In this regard, Bowlby was much more pragmatic than many of his colleagues. Many considered him a behaviorist, which also owed to the fact that parts of his theory were closely associated with ethology.
So Bowlby was highly appreciated by those, to whom psychoanalysis appeared to be too speculative and unscientific and behaviorism too boring (ibid. p 44)
In the following years new developments in ethology influenced Bowlbys thinking . Some works of Konrad Lorenz had been published in English language and Tinbergen had written his instinct theory (1951)
Bowlby rejected the drive theory, particularly the relativization of libidinal/sexual needs in favor of attachment needs (Dornes 2000, S. 43) as the basic motivation for human behavior.
Relativizing the central theory of psychoanalysis brought him in disrepute within the British Psychoanalytical Society.
Another criterion, which was already of importance in the attachment theory, confirmed the reference to ethology: the direct observation of a child, a so to speak realistic evaluation of his behavior rather than interpretation of the invisible such as symbols, phantasies, dreams and their relationship to the subconscious.

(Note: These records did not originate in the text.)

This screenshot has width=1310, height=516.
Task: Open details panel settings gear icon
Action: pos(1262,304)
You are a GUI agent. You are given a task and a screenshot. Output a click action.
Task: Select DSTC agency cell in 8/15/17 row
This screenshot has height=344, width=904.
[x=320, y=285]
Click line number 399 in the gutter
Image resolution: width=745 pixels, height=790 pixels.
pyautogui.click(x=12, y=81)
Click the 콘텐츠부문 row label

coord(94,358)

Between 1957 and 1960 Bowlby wrote three essays, which he extended into three books from 1969 to 1980: Attachment (German: 1975), Separation (German: 1976) and Loss (German: 1983). In them he is presenting the first complete ethologically inspired revision of his theory. The three books represent his most important work and deal in detail with the foundations of his observations and theory. A lecture he gave based on these essays at the Psychoanalytical Society was heavily criticized and led to Bowlby turning away from said society.
Attachment behaviors exist as part of the evolutionary heritage at birth; and during the first six months get more and more specifically oriented towards one or more primary caregivers (see Dornes 2000, p. 44). The infants first and foremost aim is to build security. From the experience taught by his caregivers in his first year of life he will form a sense of attachment, which, depending on the experience, can take different nuances, which are considered as different qualities of attachment (Dornes, S. 44).
Furthermore, Bowlby did not see attachment as a phenomenon, whose foundations are irrevocably laid in the first years of life, but as a lifelong process, in the course of which by positive and stable bonding experiences but also by separation and the experience of loss the quality of attachment of a person can be significantly influenced. The attachment quality acquired as an infant develops in the course of a life to attachment representation. This attachment representation represents the attachment behavior acquired later in life by further experience, so that attachment quality that was once acquired as an infant does not remain static.